▸ Page text
Content starts

Adnan Syed: What we know about two alternate suspects in 1999 murder of Hae Min Lee
Adnan Syed could walk free from prison on Monday, after an almost year-long investigation uncovered new evidence about the possible involvement of two alternative suspects in the 1999 slaying of student Hae Min Lee.
Lee, 18, vanished without a trace back on 13 January 1999 after leaving Woodlawn High School in Baltimore, Maryland, where she was a senior.
Her body was found around one month later buried in a park in Baltimore. She had been strangled.
Syed, Lee’s former boyfriend who was 17 at the time, was arrested and charged with her murder.
In 2000, he was convicted of murder, robbery, kidnapping and false imprisonment and sentenced to life in prison.
On Wednesday – after more than two decades behind bars where Syed has continued to maintain his innocence of any involvement – Maryland prosecutors made a bombshell request for his release.
Baltimore City State’s Attorney Marilyn Mosby said that “the state no longer has confidence in the integrity of the conviction” based on doubts about the validity of cellphone records as well as new information about two unnamed suspects.

Content ends

▸ Recorded information
Content starts

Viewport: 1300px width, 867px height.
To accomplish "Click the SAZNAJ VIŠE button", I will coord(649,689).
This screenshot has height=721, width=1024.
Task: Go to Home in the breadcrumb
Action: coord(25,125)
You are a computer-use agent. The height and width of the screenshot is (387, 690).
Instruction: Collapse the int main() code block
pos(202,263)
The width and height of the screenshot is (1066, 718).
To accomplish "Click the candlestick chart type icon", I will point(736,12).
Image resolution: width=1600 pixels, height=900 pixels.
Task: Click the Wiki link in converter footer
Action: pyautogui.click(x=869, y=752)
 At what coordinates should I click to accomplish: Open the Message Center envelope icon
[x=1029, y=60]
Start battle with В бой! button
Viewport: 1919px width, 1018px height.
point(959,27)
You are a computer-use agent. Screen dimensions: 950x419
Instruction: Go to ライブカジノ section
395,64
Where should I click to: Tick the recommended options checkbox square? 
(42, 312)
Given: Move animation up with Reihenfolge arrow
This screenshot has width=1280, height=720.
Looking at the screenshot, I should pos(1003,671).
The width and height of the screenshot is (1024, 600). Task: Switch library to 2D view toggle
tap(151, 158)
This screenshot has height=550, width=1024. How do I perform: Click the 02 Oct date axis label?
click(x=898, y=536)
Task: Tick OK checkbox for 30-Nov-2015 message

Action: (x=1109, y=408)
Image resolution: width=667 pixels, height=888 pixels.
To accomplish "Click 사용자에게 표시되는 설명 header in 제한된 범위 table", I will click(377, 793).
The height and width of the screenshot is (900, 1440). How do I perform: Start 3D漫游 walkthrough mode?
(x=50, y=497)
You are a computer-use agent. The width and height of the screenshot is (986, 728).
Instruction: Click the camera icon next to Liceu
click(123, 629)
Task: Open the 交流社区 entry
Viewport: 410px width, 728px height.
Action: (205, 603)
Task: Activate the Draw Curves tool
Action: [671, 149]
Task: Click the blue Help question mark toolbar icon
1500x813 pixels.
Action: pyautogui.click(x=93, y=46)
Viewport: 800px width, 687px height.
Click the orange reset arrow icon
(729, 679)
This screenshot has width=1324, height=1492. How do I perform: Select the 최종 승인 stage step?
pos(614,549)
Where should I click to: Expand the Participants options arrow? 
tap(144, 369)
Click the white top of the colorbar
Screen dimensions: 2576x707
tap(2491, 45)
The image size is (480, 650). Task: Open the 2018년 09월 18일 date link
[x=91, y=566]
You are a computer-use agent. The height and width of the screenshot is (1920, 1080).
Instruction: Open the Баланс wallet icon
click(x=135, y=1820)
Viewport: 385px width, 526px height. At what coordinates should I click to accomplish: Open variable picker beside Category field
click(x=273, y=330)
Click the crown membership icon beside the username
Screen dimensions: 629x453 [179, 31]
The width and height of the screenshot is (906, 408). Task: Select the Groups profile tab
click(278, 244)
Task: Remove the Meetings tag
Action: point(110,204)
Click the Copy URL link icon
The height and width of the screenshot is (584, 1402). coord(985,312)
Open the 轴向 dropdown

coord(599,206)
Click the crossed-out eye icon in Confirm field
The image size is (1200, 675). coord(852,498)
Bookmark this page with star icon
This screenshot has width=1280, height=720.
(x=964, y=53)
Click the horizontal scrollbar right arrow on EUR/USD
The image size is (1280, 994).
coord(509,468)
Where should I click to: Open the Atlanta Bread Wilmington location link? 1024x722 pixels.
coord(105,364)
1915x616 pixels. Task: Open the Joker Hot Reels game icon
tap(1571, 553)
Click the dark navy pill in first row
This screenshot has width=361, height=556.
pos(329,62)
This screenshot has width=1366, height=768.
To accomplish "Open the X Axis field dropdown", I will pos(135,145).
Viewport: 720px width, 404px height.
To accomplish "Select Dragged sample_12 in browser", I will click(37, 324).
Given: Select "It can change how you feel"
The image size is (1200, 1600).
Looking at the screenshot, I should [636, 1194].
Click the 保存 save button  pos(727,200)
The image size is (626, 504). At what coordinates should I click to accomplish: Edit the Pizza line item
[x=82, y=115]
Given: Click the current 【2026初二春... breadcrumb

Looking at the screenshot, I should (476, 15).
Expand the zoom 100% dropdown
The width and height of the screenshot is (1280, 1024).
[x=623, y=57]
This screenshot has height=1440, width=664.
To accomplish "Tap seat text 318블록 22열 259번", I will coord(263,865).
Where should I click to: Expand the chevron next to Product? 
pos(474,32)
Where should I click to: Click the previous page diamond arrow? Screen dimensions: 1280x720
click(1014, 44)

Content ends

From the Adnan Syed article above, write out word for word the passage from "Lee, 18, vanished" to "with her murder.".

▸ Completed exercise
Lee, 18, vanished without a trace back on 13 January 1999 after leaving Woodlawn High School in Baltimore, Maryland, where she was a senior.
Her body was found around one month later buried in a park in Baltimore. She had been strangled.
Syed, Lee’s former boyfriend who was 17 at the time, was arrested and charged with her murder.